WORK TO COMPLETE
Would you please output the data exactly, omitting no line?

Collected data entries
################
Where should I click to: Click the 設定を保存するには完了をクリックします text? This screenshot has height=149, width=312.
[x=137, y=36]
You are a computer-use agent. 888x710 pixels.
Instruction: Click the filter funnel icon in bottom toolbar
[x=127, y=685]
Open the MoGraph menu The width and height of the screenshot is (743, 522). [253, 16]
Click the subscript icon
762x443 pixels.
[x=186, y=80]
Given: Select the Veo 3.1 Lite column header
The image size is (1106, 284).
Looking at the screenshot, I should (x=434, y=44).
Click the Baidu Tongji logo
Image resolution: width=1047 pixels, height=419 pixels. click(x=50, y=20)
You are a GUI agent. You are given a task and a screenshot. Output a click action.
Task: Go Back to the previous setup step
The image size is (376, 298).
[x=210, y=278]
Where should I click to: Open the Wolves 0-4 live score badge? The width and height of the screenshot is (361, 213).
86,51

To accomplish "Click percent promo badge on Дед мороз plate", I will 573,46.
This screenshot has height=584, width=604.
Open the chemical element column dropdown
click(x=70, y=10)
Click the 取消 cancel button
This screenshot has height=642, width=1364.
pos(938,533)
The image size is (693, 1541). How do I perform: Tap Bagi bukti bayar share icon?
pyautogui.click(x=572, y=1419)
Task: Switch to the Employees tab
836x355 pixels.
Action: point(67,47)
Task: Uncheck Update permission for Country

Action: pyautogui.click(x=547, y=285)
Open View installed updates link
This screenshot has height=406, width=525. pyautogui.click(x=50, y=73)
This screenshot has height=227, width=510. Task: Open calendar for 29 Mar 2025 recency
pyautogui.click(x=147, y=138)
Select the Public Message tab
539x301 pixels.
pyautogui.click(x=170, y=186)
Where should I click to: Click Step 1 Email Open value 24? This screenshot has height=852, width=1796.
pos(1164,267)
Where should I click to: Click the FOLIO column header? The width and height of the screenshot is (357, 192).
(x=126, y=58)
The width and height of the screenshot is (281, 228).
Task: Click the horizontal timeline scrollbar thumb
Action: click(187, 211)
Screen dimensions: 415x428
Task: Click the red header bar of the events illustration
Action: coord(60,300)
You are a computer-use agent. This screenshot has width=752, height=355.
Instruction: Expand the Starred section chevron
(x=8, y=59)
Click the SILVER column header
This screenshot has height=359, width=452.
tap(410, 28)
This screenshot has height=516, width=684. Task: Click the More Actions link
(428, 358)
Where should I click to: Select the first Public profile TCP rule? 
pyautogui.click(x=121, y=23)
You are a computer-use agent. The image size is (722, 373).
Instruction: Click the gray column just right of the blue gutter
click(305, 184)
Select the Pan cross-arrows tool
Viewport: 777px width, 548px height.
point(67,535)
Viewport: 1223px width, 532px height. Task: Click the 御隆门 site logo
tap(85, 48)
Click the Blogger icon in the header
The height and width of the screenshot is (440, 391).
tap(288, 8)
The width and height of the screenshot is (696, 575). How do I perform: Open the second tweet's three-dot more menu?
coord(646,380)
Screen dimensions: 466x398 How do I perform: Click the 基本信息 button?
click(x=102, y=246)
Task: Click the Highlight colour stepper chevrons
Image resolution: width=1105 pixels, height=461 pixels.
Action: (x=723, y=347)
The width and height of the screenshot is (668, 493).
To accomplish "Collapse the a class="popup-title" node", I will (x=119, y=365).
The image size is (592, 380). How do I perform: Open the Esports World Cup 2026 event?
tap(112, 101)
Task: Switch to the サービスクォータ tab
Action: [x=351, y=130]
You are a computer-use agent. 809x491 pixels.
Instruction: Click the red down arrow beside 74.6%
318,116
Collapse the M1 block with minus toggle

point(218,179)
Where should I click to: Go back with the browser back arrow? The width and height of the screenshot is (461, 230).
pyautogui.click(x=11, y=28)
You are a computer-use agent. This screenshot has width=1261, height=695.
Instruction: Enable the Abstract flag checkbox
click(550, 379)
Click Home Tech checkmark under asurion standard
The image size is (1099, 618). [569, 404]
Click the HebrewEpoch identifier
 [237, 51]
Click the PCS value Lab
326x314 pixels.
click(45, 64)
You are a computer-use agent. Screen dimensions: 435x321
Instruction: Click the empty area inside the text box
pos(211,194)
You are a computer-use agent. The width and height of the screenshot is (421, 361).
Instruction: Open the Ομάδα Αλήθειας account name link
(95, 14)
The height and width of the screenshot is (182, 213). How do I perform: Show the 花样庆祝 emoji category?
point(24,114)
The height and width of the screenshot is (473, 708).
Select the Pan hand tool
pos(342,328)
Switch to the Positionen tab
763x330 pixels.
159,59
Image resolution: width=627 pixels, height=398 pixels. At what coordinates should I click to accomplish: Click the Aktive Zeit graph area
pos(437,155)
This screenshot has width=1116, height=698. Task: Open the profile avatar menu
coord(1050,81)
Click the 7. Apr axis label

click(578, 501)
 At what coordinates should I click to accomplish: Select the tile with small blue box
################
EXERCISE RESULT
Where should I click to: Click the 設定を保存するには完了をクリックします text? This screenshot has height=149, width=312.
[x=137, y=36]
You are a computer-use agent. 888x710 pixels.
Instruction: Click the filter funnel icon in bottom toolbar
[x=127, y=685]
Open the MoGraph menu The width and height of the screenshot is (743, 522). [253, 16]
Click the subscript icon
762x443 pixels.
[x=186, y=80]
Given: Select the Veo 3.1 Lite column header
The image size is (1106, 284).
Looking at the screenshot, I should (x=434, y=44).
Click the Baidu Tongji logo
Image resolution: width=1047 pixels, height=419 pixels. click(x=50, y=20)
You are a GUI agent. You are given a task and a screenshot. Output a click action.
Task: Go Back to the previous setup step
The image size is (376, 298).
[x=210, y=278]
Where should I click to: Open the Wolves 0-4 live score badge? The width and height of the screenshot is (361, 213).
86,51

To accomplish "Click percent promo badge on Дед мороз plate", I will 573,46.
This screenshot has height=584, width=604.
Open the chemical element column dropdown
click(x=70, y=10)
Click the 取消 cancel button
This screenshot has height=642, width=1364.
pos(938,533)
The image size is (693, 1541). How do I perform: Tap Bagi bukti bayar share icon?
pyautogui.click(x=572, y=1419)
Task: Switch to the Employees tab
836x355 pixels.
Action: point(67,47)
Task: Uncheck Update permission for Country

Action: pyautogui.click(x=547, y=285)
Open View installed updates link
This screenshot has height=406, width=525. pyautogui.click(x=50, y=73)
This screenshot has height=227, width=510. Task: Open calendar for 29 Mar 2025 recency
pyautogui.click(x=147, y=138)
Select the Public Message tab
539x301 pixels.
pyautogui.click(x=170, y=186)
Where should I click to: Click Step 1 Email Open value 24? This screenshot has height=852, width=1796.
pos(1164,267)
Where should I click to: Click the FOLIO column header? The width and height of the screenshot is (357, 192).
(x=126, y=58)
The width and height of the screenshot is (281, 228).
Task: Click the horizontal timeline scrollbar thumb
Action: click(187, 211)
Screen dimensions: 415x428
Task: Click the red header bar of the events illustration
Action: coord(60,300)
You are a computer-use agent. This screenshot has width=752, height=355.
Instruction: Expand the Starred section chevron
(x=8, y=59)
Click the SILVER column header
This screenshot has height=359, width=452.
tap(410, 28)
This screenshot has height=516, width=684. Task: Click the More Actions link
(428, 358)
Where should I click to: Select the first Public profile TCP rule? 
pyautogui.click(x=121, y=23)
You are a computer-use agent. The image size is (722, 373).
Instruction: Click the gray column just right of the blue gutter
click(305, 184)
Select the Pan cross-arrows tool
Viewport: 777px width, 548px height.
point(67,535)
Viewport: 1223px width, 532px height. Task: Click the 御隆门 site logo
tap(85, 48)
Click the Blogger icon in the header
The height and width of the screenshot is (440, 391).
tap(288, 8)
The width and height of the screenshot is (696, 575). How do I perform: Open the second tweet's three-dot more menu?
coord(646,380)
Screen dimensions: 466x398 How do I perform: Click the 基本信息 button?
click(x=102, y=246)
Task: Click the Highlight colour stepper chevrons
Image resolution: width=1105 pixels, height=461 pixels.
Action: (x=723, y=347)
The width and height of the screenshot is (668, 493).
To accomplish "Collapse the a class="popup-title" node", I will (x=119, y=365).
The image size is (592, 380). How do I perform: Open the Esports World Cup 2026 event?
tap(112, 101)
Task: Switch to the サービスクォータ tab
Action: [x=351, y=130]
You are a computer-use agent. 809x491 pixels.
Instruction: Click the red down arrow beside 74.6%
318,116
Collapse the M1 block with minus toggle

point(218,179)
Where should I click to: Go back with the browser back arrow? The width and height of the screenshot is (461, 230).
pyautogui.click(x=11, y=28)
You are a computer-use agent. This screenshot has width=1261, height=695.
Instruction: Enable the Abstract flag checkbox
click(550, 379)
Click Home Tech checkmark under asurion standard
The image size is (1099, 618). [569, 404]
Click the HebrewEpoch identifier
 [237, 51]
Click the PCS value Lab
326x314 pixels.
click(45, 64)
You are a computer-use agent. Screen dimensions: 435x321
Instruction: Click the empty area inside the text box
pos(211,194)
You are a computer-use agent. The width and height of the screenshot is (421, 361).
Instruction: Open the Ομάδα Αλήθειας account name link
(95, 14)
The height and width of the screenshot is (182, 213). How do I perform: Show the 花样庆祝 emoji category?
point(24,114)
The height and width of the screenshot is (473, 708).
Select the Pan hand tool
pos(342,328)
Switch to the Positionen tab
763x330 pixels.
159,59
Image resolution: width=627 pixels, height=398 pixels. At what coordinates should I click to accomplish: Click the Aktive Zeit graph area
pos(437,155)
This screenshot has width=1116, height=698. Task: Open the profile avatar menu
coord(1050,81)
Click the 7. Apr axis label

click(578, 501)
 At what coordinates should I click to accomplish: Select the tile with small blue box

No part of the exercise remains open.